Since Brad and I moved into our cozy little basement, we have been enjoying the rustic ambiance of the fireplace that we use to heat our room. While it was quite fun at first, watching and soaking up the heat of the fire every day and night, the whole situation gets terribly old after awhile - from starting the fire to hauling the wood inside, not to mention everything that takes place prior to that - it's all just a great deal of work. I can honestly say that it's a nice feeling, to work and earn your heat, to put time and effort into your own survival. There's a certain kind of pride that comes with taking matters into your own hands that you just don't get from allowing a company to take care of you with all its crazy futuristic heating gadgets. I'm just kidding, of course. The basement is the only room that requires the fireplace for heat. Anyway...
When my father tried to start his business from home, he put together a photo album of polaroids to showcase his work to prospective buyers. He didn't have a website or know where to get one. His business grew by word-of-mouth, by family, friends, and people that he met at social gatherings. He didn't track his blog views or monitor the reach of his Facebook page or list his items on Etsy. My dad just made things and sold them.
Let me say now that I am thankful for the technology that is available to me today.
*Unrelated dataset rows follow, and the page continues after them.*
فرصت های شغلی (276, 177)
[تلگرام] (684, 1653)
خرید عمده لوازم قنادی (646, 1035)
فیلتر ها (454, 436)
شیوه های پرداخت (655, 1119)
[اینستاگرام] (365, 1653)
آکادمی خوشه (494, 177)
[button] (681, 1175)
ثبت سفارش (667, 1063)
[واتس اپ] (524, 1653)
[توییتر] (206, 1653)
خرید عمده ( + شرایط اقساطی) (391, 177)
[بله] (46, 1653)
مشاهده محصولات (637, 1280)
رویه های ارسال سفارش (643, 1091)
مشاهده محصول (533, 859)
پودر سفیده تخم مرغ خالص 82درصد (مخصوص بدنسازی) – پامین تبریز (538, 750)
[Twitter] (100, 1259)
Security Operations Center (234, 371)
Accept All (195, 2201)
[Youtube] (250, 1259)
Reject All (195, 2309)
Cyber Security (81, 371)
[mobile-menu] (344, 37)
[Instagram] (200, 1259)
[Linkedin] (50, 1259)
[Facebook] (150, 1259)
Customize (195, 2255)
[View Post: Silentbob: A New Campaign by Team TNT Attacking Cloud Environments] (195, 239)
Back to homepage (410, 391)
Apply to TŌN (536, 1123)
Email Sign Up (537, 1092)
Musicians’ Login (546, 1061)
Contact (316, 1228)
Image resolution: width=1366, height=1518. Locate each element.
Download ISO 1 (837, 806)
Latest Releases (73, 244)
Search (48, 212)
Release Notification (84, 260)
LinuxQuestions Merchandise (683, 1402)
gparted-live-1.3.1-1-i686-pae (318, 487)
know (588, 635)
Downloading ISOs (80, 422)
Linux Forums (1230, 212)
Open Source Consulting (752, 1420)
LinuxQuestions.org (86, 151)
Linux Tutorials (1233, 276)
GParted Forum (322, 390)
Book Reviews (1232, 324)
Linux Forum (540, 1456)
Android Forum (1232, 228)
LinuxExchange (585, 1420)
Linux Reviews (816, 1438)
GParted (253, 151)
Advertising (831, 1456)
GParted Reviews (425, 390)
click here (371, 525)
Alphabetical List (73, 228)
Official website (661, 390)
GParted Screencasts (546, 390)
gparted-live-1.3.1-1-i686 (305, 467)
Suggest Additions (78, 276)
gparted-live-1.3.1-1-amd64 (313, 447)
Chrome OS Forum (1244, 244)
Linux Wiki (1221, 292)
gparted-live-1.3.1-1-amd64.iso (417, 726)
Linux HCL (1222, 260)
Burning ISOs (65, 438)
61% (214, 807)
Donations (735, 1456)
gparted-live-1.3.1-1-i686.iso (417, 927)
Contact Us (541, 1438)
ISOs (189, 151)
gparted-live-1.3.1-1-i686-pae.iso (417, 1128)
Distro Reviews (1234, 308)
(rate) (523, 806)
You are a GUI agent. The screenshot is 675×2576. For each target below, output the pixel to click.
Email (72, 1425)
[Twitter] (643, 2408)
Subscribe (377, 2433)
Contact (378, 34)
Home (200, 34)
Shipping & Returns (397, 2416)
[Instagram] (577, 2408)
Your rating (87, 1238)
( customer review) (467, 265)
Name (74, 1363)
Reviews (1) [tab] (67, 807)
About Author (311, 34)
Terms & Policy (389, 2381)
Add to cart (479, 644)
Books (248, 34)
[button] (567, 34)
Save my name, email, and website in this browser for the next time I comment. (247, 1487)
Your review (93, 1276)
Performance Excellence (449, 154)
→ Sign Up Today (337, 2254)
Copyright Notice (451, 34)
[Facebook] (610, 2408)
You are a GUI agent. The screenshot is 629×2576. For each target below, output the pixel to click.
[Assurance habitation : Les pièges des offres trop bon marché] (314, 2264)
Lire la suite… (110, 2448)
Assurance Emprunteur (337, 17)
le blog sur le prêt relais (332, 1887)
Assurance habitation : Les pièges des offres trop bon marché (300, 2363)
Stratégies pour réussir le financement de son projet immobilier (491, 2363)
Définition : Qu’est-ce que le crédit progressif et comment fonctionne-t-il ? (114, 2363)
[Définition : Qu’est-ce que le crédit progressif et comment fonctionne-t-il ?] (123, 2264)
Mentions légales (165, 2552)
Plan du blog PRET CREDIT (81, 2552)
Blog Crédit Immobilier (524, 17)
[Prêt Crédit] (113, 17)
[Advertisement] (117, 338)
It makes things easier, and I love designing with the tools that I have on my desktop and marketing myself using the web. There are so many things that our devices can do for us now that they couldn't do 15 years ago, especially when it comes to growing your business. You can accept
credit card payments and write blog posts from your cell phone, and you
can put yourself on every social media platform that you think your
target market is hiding in, but you can also get lost for hours in a
world that isn't really there.
What I am more thankful for is that I realize what my father had that I do not possess. My father could make and do and sell things because he didn't have the distractions of the internet bringing him down. He could email his contacts when necessary, of course, but he wasn't getting into every social networking site he could find and creating Pinterest boards for each of his intended projects. All he did was put himself where his buyer was and finish work that he started.
My computer may make my business experience run a whole lot smoother and provide tons of resources, but what it comes down to is that my computer isn't sewing up my next handbag or preheating my glue gun for me. It's so wonderful to be thankful for all the things we have to aid and comfort us, but today I think it's time to be thankful for what we're capable of without our computers and the work that we do when we allow ourselves time apart from them.
I hope I've been able to inspire you during today's Week of Thanks post to get offline and find motivation in the beauty of nature and good old-fashioned hard work. Thanks for reading!